Spatial Deconfounder: Interference-Aware Deconfounding for Spatial Causal Inference

ICLR 2026 Conference Submission20450 Authors

19 Sept 2025 (modified: 08 Oct 2025)ICLR 2026 Conference SubmissionEveryoneRevisionsBibTeXCC BY 4.0
Keywords: causal inference, spatial data, unobserved confounding, interference, spillover effects, observational studies
TL;DR: We use spatial interference as signal to deconfound spatial causal effects.

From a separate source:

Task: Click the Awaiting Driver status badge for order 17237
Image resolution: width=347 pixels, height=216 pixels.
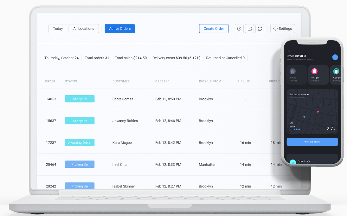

Abstract: Causal inference in spatial domains faces two intertwined challenges: (1) unmeasured spatial factors, such as weather, air pollution, or mobility, that confound treatment and outcome, and (2) interference from nearby treatments that violate standard no-interference assumptions. While existing methods typically address one by assuming away the other, we show they are deeply connected: *interference reveals structure* in the latent confounder. Leveraging this insight, we propose the **Spatial Deconfounder**, a two-stage method that reconstructs a substitute confounder from local treatment vectors using a conditional variational autoencoder (CVAE) with a spatial prior, then estimates causal effects via a flexible outcome model. We show that this approach enables nonparametric identification of both direct and spillover effects under weak assumptions—without requiring multiple treatment types or a known model of the latent field. Empirically, we extend `SpaCE`, a benchmark suite for spatial confounding, to include treatment interference, and show that the Spatial Deconfounder consistently improves effect estimation across real-world datasets in environmental health and social science. By turning interference into a multi-cause signal, our framework bridges spatial and deconfounding literatures to advance robust causal inference in structured data.